Augsburger Allgemeine (Land Nord)
Neunjährige geimpft: Vater trägt Mitschuld an Panne
In Bobingen hat ein Arzt versehentlich ein kleines Mädchen geimpft. Warum der Mediziner ohne Strafe davonkommt
Bobingen Die große Impfwelle war gerade so richtig in Schwung gekommen, als ein Vorfall im Impfzentrum Bobingen Anfang Juni bundesweit Schlagzeilen machte: Ein Arzt hatte dort im Landkreis Augsburg aus Versehen einem neunjährigen Mädchen die CoronaImpfung verabreicht. Das Kind hatte seinen Vater bei der Zweitimpfung eigentlich nur begleitet.
Die Aufregung war groß. Wie konnte es zu so einem gravierenden Fehler kommen, fragten sich viele. Standen die Ärzte in dem Impfzentrum unter zu großem Stress? Der Impftakt war sehr hoch zu jener Zeit. Fehlten geeignete Sicherheitsmaßnahmen? Handelte der Arzt unverantwortlich? Die Staatsanwaltschaft Augsburg nahm Ermittlungen wegen des Verdachts der fahrlässigen Körperverletzung auf. Die sind nun abgeschlossen – mit einem überraschenden Ergebnis.

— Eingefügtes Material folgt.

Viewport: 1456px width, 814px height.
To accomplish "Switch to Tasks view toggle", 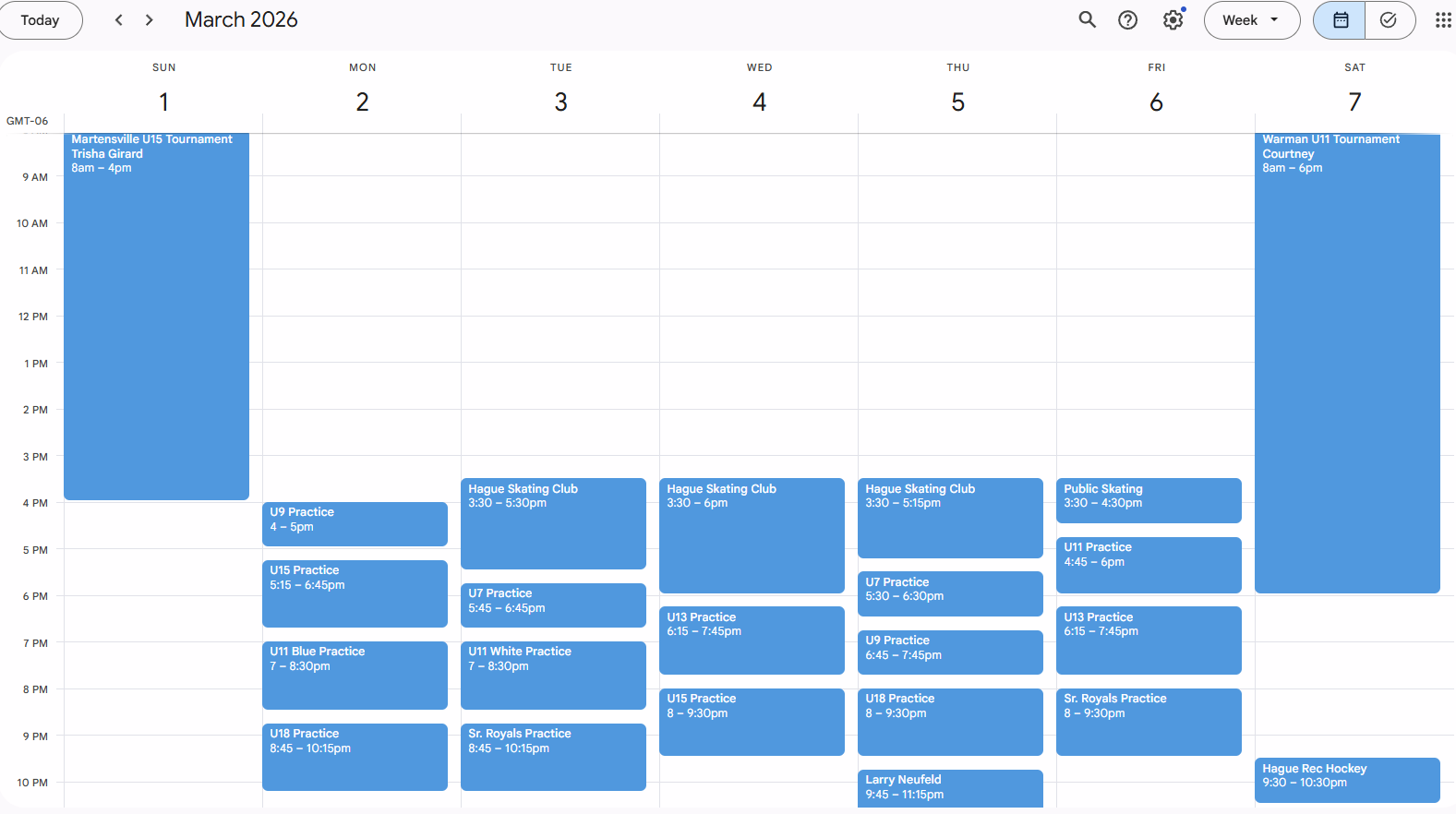I will [1389, 20].
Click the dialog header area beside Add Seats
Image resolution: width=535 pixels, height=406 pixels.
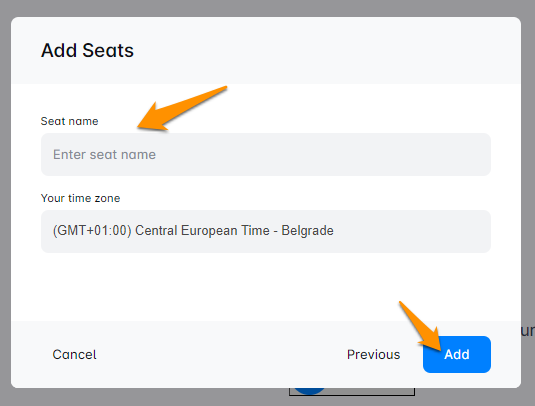[324, 50]
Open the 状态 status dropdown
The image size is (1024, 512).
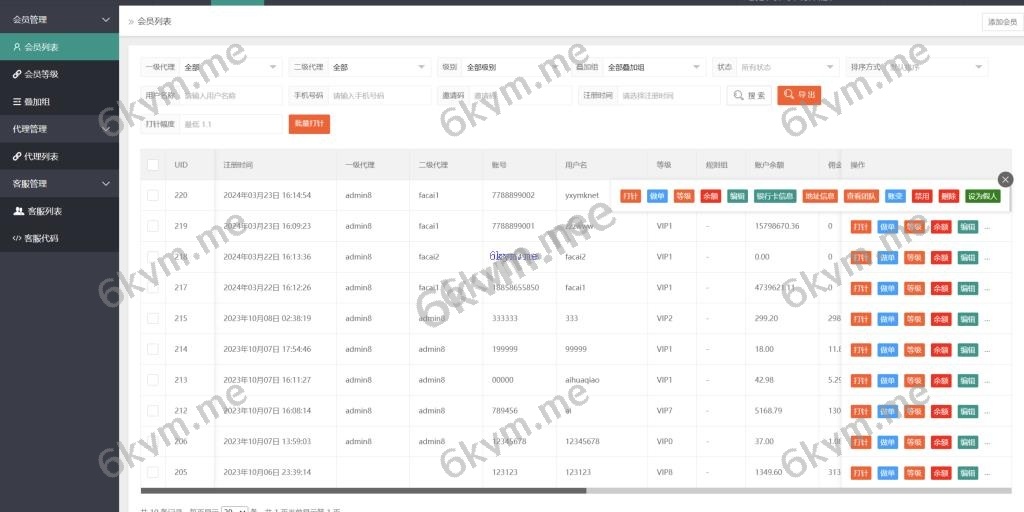[x=775, y=68]
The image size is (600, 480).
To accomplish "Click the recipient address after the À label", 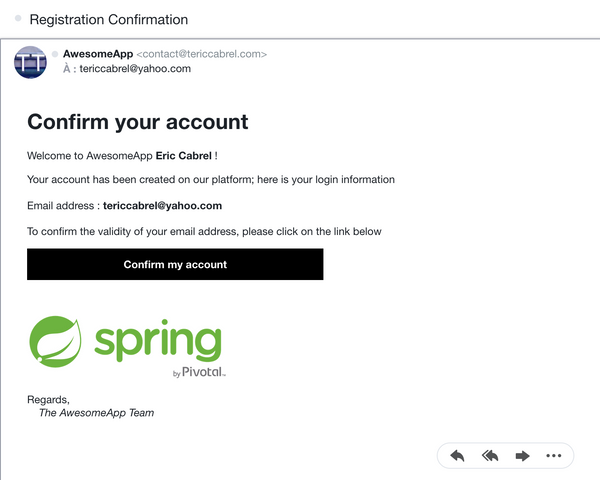I will (x=135, y=69).
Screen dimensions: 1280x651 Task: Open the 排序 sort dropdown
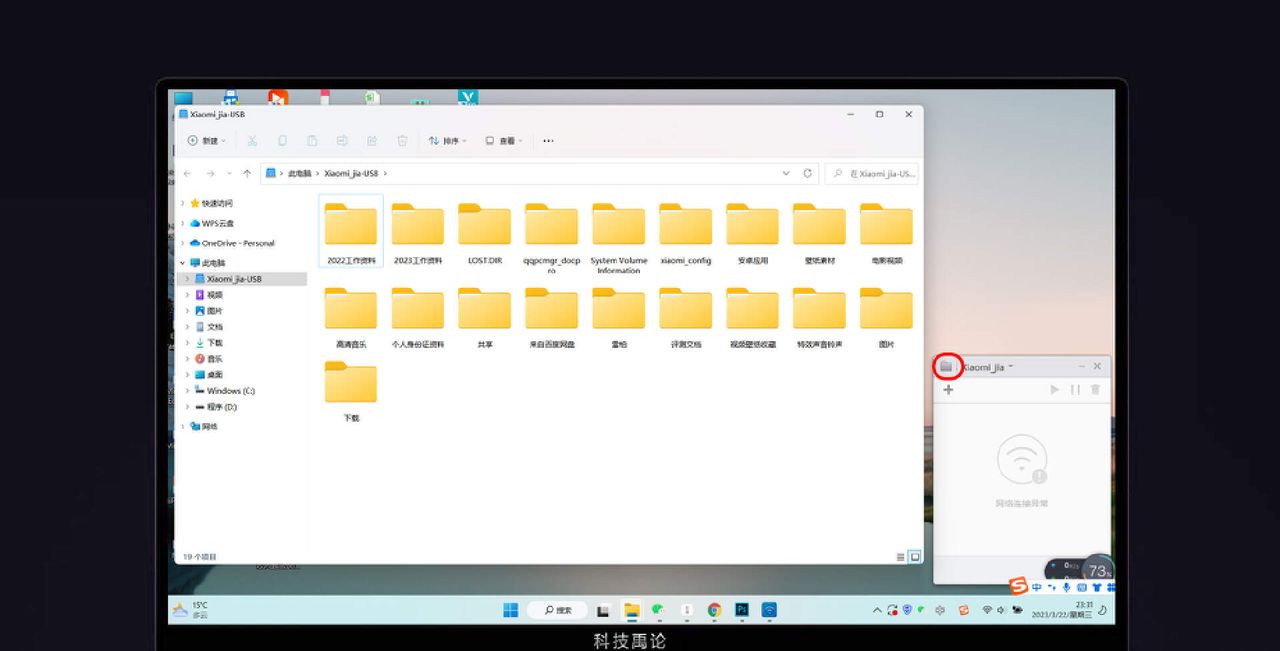point(448,141)
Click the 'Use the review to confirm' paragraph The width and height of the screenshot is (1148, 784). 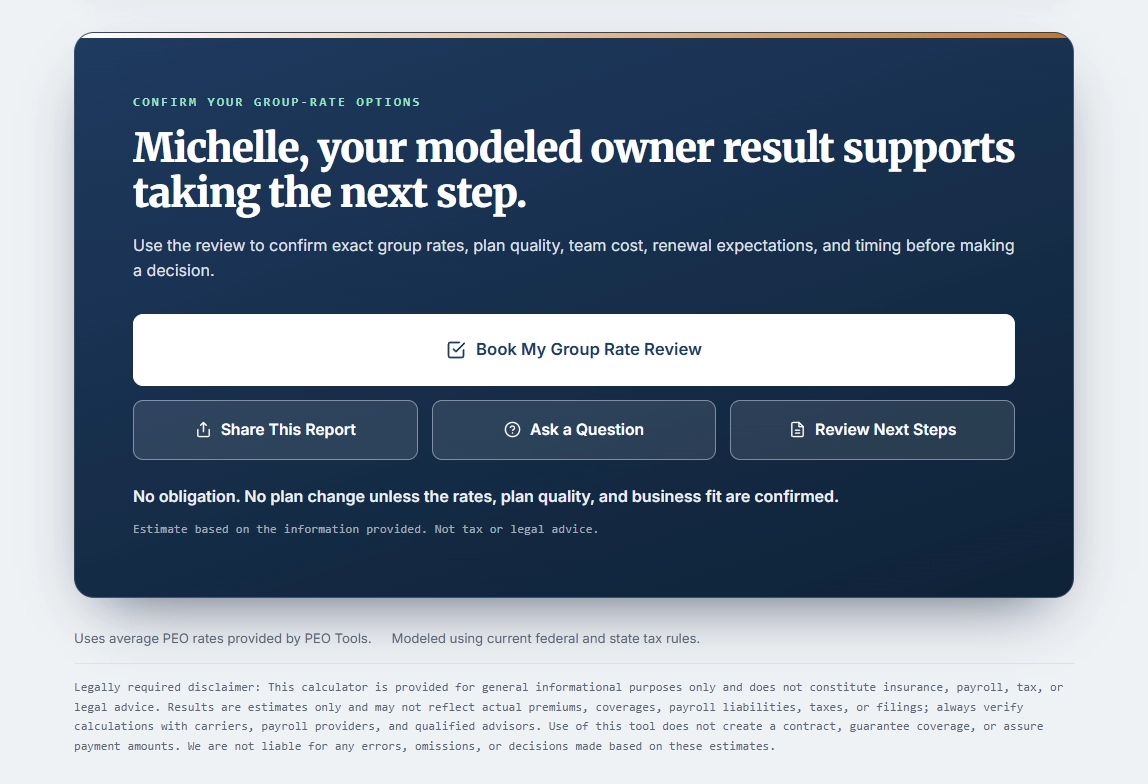(574, 258)
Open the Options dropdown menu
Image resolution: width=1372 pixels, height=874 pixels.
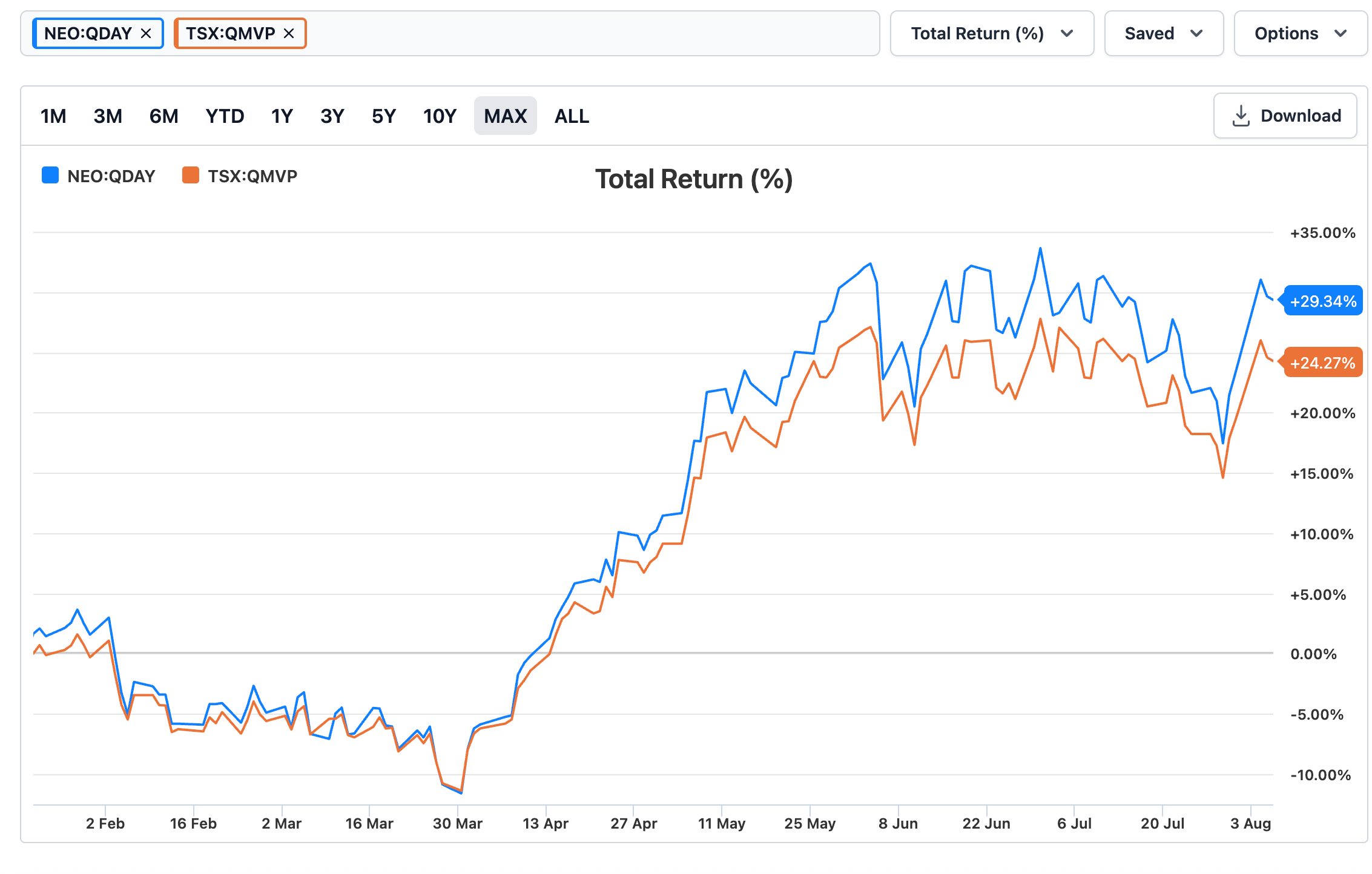1301,33
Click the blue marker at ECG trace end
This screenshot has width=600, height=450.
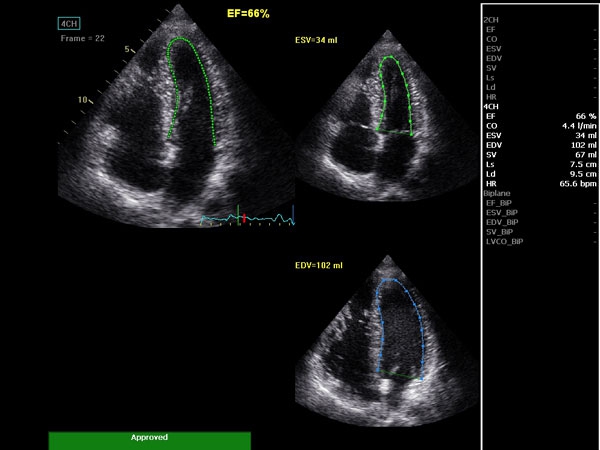click(x=293, y=213)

Das Verfahren gegen den 54-jährigen Impfarzt wurde eingestellt. Der Mediziner kommt ohne Strafe davon. Auslöser für die Panne war nach Darstellung der Staatsanwaltschaft nämlich ein Scherz des Vaters des neunjährigen Mädchens in der Impfkabine. „Zur Impfung des Kindes kam es nur, weil der Vater auf die Frage des Beschuldigten, wer zu impfen sei, seine Tochter genannt haben soll“, schreiben die Ermittler in einer Pressemitteilung. Der Arzt habe das aber nicht als Scherz erkannt, zumal sich das Kind statt des
Vaters auf den Impfplatz setzte und die weiteren Vorbereitungen für die Spritze vom Vater unwidersprochen geduldet worden seien. Der Vater hat diese Darstellung schon früh als Lüge von sich gewiesen. Es sei zwar gescherzt worden und das Mädchen habe gesagt, es habe keine Angst vor Spritzen. Doch dann habe der Arzt plötzlich den Oberarm der Neunjährigen desinfiziert und die Impfspritze gesetzt. Eine Helferin habe den Arzt daraufhin angeschrien, der habe sich sofort „tausendmal entschuldigt“, schilderte der Vater. Im Laufe des Verfahrens hat auch das Mädchen selbst bei der Polizei ausgesagt. Die Eltern können Rechtsmittel gegen die Verfahrenseinstellung einlegen.
Das Kind hat durch die Impfpanne offenbar keinen Schaden erlitten. Nach dem Vorfall war sofort ein Rettungswagen gerufen worden. Das Mädchen kam vorsorglich für einen Tag ins Krankenhaus. Bis heute sind laut Staatsanwaltschaft keine gesundheitlichen Beeinträchtigungen
durch die Impfung mit dem Stoff von Biontech/Pfizer festgestellt worden.
Für den Arzt hat das Versehen dennoch gravierende Folgen. Der Mann wurde vom Impfzentrum fristlos entlassen, der Vorfall hat den 54-Jährigen psychisch sehr mitgenommen. Diese Faktoren hat die Staatsanwaltschaft bei ihrer Entscheidung zur Einstellung des Verfahrens berücksichtigt – neben der Tatsache, dass es wohl nie zu der Panne gekommen wäre, wenn der Vater des Mädchens nicht gescherzt hätte. Eine Pflichtverletzung sehen die Ermittler bei dem Mediziner gleichwohl darin, dass er die erforderlichen Kontrollen nicht durchgeführt habe, um die unzulässige Impfung auszuschließen.